## LISTING
━━━━━━━━━━━━━━━━━━━━
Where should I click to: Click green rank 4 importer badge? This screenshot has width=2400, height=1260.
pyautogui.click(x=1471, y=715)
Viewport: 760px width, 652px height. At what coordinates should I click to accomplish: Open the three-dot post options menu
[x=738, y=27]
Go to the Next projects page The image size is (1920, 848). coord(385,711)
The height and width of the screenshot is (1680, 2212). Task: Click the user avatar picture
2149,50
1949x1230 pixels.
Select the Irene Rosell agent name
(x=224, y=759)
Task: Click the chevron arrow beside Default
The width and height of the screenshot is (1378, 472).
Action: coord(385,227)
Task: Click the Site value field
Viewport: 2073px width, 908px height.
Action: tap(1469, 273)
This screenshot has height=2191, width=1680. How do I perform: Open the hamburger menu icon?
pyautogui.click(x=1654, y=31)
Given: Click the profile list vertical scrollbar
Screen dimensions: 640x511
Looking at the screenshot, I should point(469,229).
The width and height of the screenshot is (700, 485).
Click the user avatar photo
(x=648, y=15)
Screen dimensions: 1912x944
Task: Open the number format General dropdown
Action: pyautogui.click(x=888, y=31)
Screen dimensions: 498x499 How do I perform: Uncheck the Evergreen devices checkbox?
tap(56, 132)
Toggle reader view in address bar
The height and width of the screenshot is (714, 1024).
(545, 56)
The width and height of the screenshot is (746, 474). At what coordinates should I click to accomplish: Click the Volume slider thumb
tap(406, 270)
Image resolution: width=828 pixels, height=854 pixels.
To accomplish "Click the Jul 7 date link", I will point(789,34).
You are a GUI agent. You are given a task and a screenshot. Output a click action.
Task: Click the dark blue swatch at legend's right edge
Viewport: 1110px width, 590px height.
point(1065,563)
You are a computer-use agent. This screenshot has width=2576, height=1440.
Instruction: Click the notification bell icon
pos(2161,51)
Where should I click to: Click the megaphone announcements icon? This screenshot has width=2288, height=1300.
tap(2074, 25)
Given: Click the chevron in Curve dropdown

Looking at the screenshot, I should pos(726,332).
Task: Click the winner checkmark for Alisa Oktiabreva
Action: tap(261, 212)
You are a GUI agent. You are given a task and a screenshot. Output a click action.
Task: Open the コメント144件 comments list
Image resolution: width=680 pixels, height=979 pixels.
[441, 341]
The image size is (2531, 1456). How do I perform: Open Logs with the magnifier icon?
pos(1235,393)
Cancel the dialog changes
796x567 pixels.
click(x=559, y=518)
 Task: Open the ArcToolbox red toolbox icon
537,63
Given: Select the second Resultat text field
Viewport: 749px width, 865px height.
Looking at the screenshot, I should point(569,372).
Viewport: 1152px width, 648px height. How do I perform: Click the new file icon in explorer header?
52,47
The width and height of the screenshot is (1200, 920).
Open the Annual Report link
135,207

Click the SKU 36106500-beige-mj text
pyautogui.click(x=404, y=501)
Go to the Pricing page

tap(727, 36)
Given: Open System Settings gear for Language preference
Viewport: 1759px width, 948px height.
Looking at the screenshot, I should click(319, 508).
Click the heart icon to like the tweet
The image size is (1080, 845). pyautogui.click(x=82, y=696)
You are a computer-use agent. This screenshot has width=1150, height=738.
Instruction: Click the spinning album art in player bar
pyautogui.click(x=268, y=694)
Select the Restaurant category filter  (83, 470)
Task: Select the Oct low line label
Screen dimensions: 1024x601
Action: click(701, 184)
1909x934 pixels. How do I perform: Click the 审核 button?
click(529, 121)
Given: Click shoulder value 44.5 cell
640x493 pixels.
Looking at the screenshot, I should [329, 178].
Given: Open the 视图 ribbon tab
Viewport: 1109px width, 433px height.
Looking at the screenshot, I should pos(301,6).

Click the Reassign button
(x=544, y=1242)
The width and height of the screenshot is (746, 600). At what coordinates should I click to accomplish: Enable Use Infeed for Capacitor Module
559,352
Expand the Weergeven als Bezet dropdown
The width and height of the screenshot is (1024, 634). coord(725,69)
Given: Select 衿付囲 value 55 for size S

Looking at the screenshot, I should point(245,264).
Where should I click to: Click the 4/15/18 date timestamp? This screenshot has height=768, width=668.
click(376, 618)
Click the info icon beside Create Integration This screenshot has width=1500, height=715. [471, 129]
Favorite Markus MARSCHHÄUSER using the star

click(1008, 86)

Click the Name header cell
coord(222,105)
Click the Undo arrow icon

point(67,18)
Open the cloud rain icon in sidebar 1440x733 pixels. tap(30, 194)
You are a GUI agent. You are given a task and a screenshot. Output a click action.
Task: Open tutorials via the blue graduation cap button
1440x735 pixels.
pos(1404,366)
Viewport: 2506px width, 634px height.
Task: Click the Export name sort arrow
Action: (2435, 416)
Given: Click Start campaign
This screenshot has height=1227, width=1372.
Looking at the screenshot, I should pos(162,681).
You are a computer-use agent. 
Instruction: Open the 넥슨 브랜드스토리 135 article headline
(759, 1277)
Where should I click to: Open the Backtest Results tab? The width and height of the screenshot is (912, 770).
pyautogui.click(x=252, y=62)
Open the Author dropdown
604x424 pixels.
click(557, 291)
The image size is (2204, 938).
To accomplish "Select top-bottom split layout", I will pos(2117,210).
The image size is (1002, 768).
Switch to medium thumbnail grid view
━━━━━━━━━━━━━━━━━━━━
## CHALLENGE
Render the records, from their beginning through the line containing "Go to the Next", as a JSON list of strings, with one string per line and blank lines omitted.

## THE RESULT
[
  "Where should I click to: Click green rank 4 importer badge? This screenshot has width=2400, height=1260.",
  "pyautogui.click(x=1471, y=715)",
  "Viewport: 760px width, 652px height. At what coordinates should I click to accomplish: Open the three-dot post options menu",
  "[x=738, y=27]",
  "Go to the Next projects page The image size is (1920, 848). coord(385,711)"
]